**TEXT EXCERPT**
┄┄┄┄┄┄

I think we should consider to apply patch 1/3 as it is unrelated to
LWP and reworks and improves the code.

Thanks,

-Robert

-- 
Advanced Micro Devices, Inc.
Operating System Research Center

^ permalink raw reply	[flat|nested] 26+ messages in thread

[parent not found: <AANLkTi=T0QmcKeZcgcR+GKk-9OwQUB_x8XdHiNuU7tE_@mail.gmail.com>]

* Re: [RFC 0/3] Basic support for LWP
       [not found]             ` <AANLkTi=T0QmcKeZcgcR+GKk-9OwQUB_x8XdHiNuU7tE_@mail.gmail.com>
@ 2010-10-07 10:46               ` Stephane Eranian
  2010-10-07 13:59                 ` H. Peter Anvin
  0 siblings, 1 reply; 26+ messages in thread
From: Stephane Eranian @ 2010-10-07 10:46 UTC (permalink / raw)
  To: mingo
  Cc: Hans.Rosenfeld, robert.richter, tglx, linux-kernel, hpa,
	Andreas.Herrmann3, peterz, fweisbec, rostedt, acme,
	Peter Zijlstra, eranian

Hi,

Some comments on all of this.

First of all LWP adds value because it allows collecting information
which is otherwise unavailable or of lesser quality.

LWP is meant to measure only at the user level (only CPL=3). It is
blind for kernel level execution or even priv level 1, 2.

LWP is ALWAYS precise (that's THE key value add in my mind).
It reports the instruction address of the instruction that caused the
counter to overflow. This is true for all events it can measure, including
cache misses.That precision can be be achieved through HW support.

LWP does not have the data pollution of IBS. It only records instructions
that caused the type of event you want to measure. For instance, if you want
to sample cache misses, it collects only data related to instructions that
generate cache misses unlike IBS. It is a radically different approach.
Don't get me wrong, both are useful, it all depends on what you want to measure.

LWP does allow data normalization. You know how many instances of
the sampling events have been observed unlike IBS.

LWP is lightweight in the sense that the HW records samples for you in
a memory buffer. This is similar to PEBS in that regards. But it does not
capture full machine state. It also has a limited number of events.

LWP allows users to insert their own samples in the buffer. That can be
useful to record other kinds of information. Could be use to make this
work in system-wide mode for instance.

The LWP specs has been out for review by EVERYBODY since 2007.
I remember looking at it back then. So the comments about "nobody was
consulted before this got into silicon" is erroneous. Everybody had a chance
to comment.

LWP operates independently from the regular core PMU. Both can be
active at the same time with no problems.

As for the patch itself, I am not an expert at xsave/xrstor, but it seems to
me you could decouple LWP from FPU. I think  Brian had the same comment.
I suspect this can be done and it will certainly look cleaner.

┄┄┄┄┄┄

**DATA EXCERPT**
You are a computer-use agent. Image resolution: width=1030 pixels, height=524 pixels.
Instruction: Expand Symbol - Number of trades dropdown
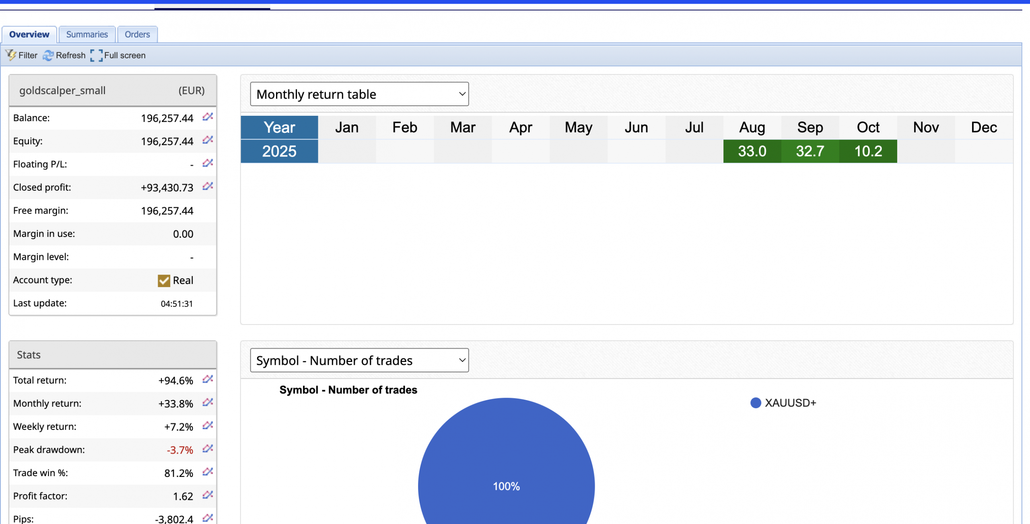(359, 360)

┄┄┄┄┄┄

**SET TASKS**
a: In the LWP thread excerpt, since what year have the LWP specs been out for review?
b: Write out the LWP thread excerpt starting with "LWP is lightweight" and going on through "mode for instance.", switching "samples" to "entries".

**PROBLEM SOLUTIONS**
a: Since 2007.

b:
LWP is lightweight in the sense that the HW records entries for you in
a memory buffer. This is similar to PEBS in that regards. But it does not
capture full machine state. It also has a limited number of events.

LWP allows users to insert their own entries in the buffer. That can be
useful to record other kinds of information. Could be use to make this
work in system-wide mode for instance.